Hogan and Amanda Bell, a Northeastern senior in data science and behavioral neuroscience who volunteered to help, traveled with the team by train and van from Boston to Newark for a nonstop flight to Stockholm. – 26 hours in all. In Gävle, a small coastal town where 22 teams from six countries competed, the sole American entry was greeted with gratitude.
“What struck us was how supportive everyone was,” Hogan says. “The sport is centralized in Scandinavia – most of the teams are from Norway, Denmark and Sweden – and I think they see our participation, as well as Canada’s, as huge potential for growth. They know that if it happens in the United States, it could really explode.
The Whiplash went 1-5 in the tournament, highlighted by a 7-1 victory over an opponent from Alberta, Canada. Watching the most experienced teams was an eye opener, says Hogan.

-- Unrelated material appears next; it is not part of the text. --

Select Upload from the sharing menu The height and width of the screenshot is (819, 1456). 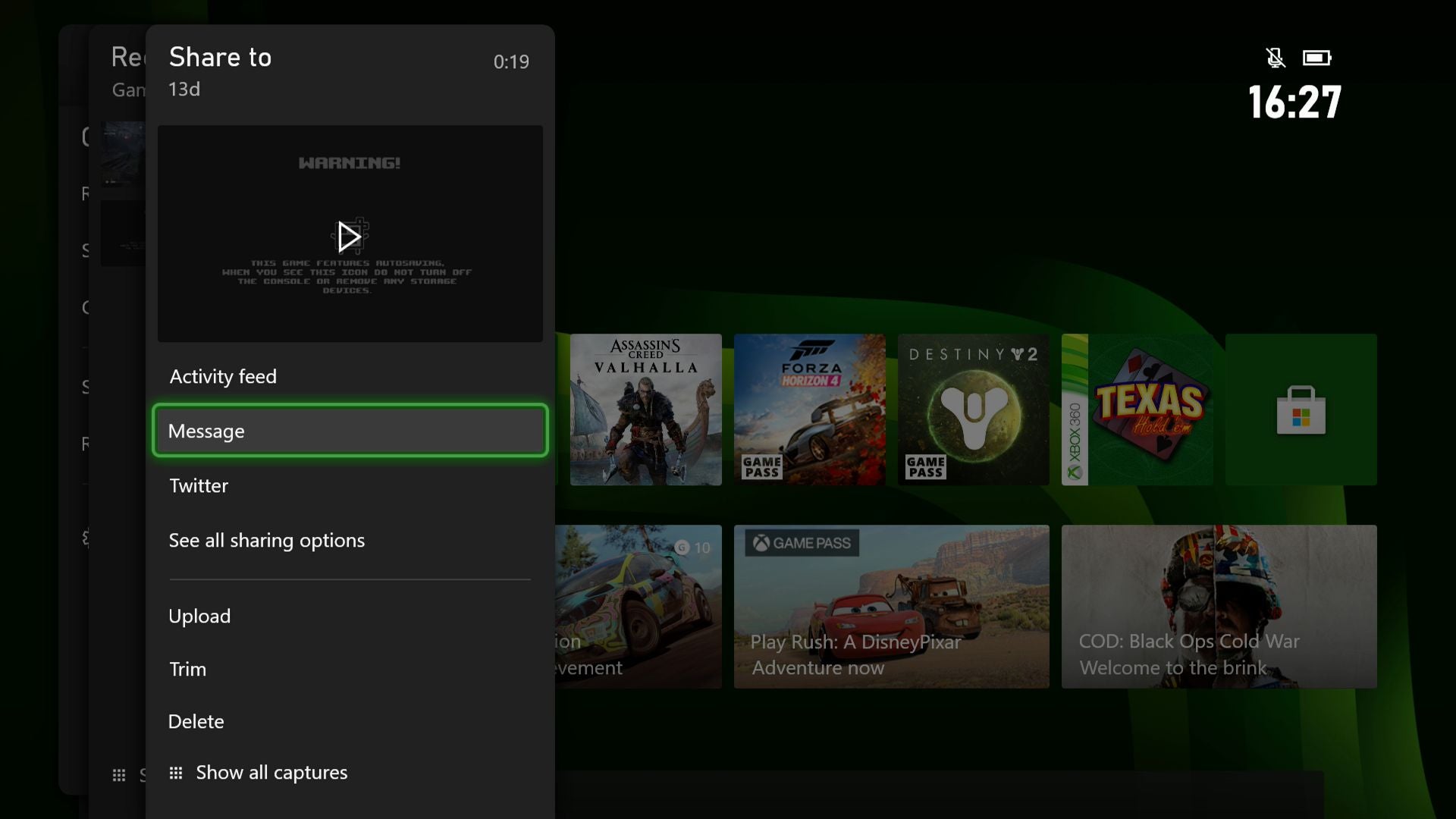tap(199, 616)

“We had just guessed how the game played out,” he says. “But once we saw him play it was so different. We thought passing would be a main part of the game. But the other coaches were telling us that one person could score all the goals, that he It’s not uncommon to have a primary ball handler and the rest of the team just trying to set up a player with blocking patterns.
“So our whole strategy has changed and you’ve seen a huge improvement.”

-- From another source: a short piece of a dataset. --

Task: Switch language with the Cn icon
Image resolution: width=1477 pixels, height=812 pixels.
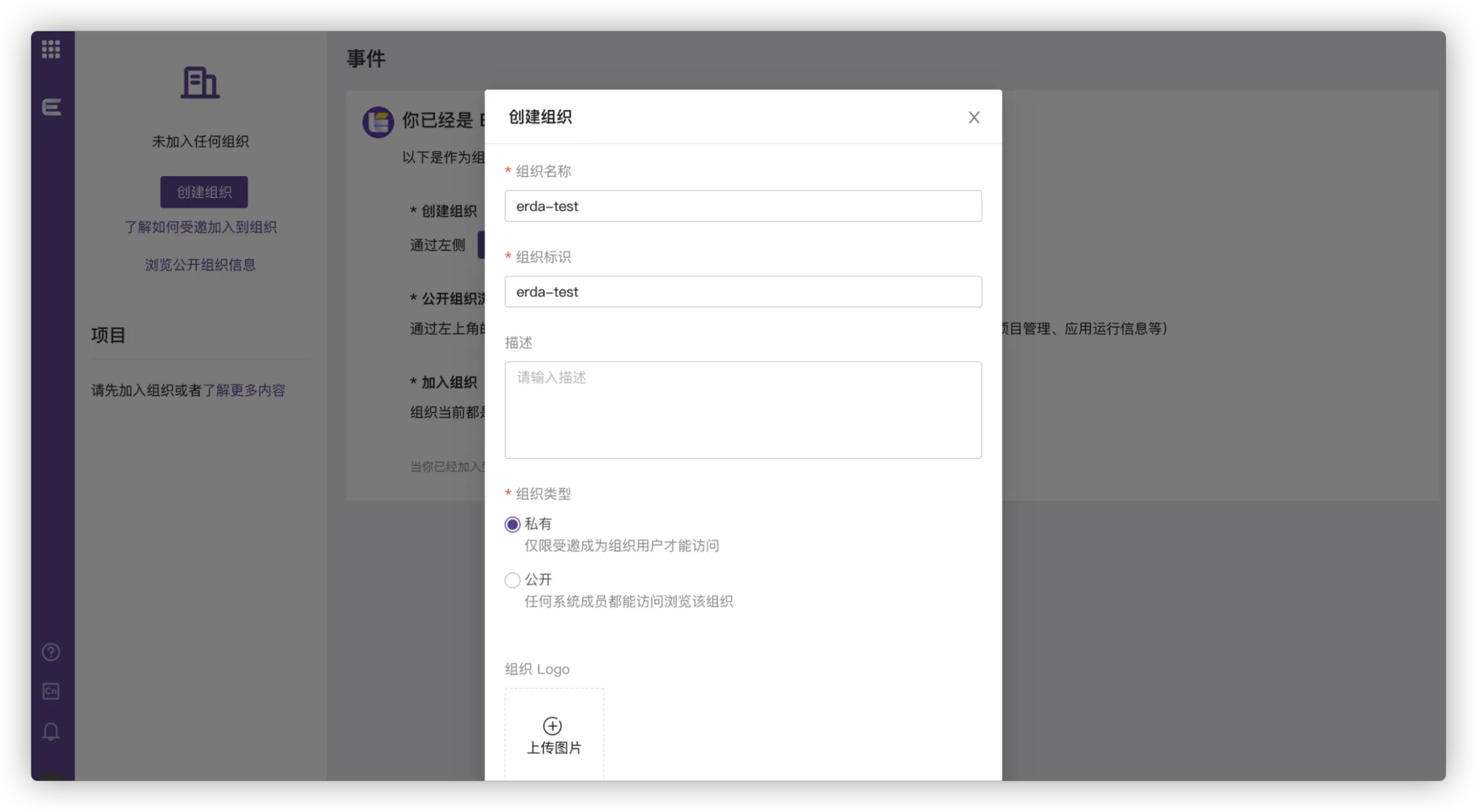Action: pos(51,691)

Parents told Hogan they could see the players, aged 15 to 30, having fun.
“A few of our players have been playing power wheelchair soccer for over 10 years and they’ve said they’re considering switching to this new sport,” Hogan said. “It shows how much it meant to them and how much they want to pursue it.”
Hayward hopes the success of the Whiplash program will help create a Volt hockey team at Northeastern. She recently received a scholarship from the university Institute for Health, Equity and Social Justice. Hogan is an intern for his project to not only create a team, but also to measure its impact on the players.
“Adaptive sports have many benefits,” says Hayward, referring to sports modified to allow participation for people with disabilities. “The grant will allow us to collect certain physical measurements, such as biometrics, heart rate and blood pressure, to see if they increase with activity. There is also the feeling of belonging, of feeling connected in a group so important to mental health.
In the meantime, Hogan believes the experience in Sweden will lead to higher goals for the Whiplash.
“We’re going to take a breather,” he said. “And then in October, we’re going to do it again.”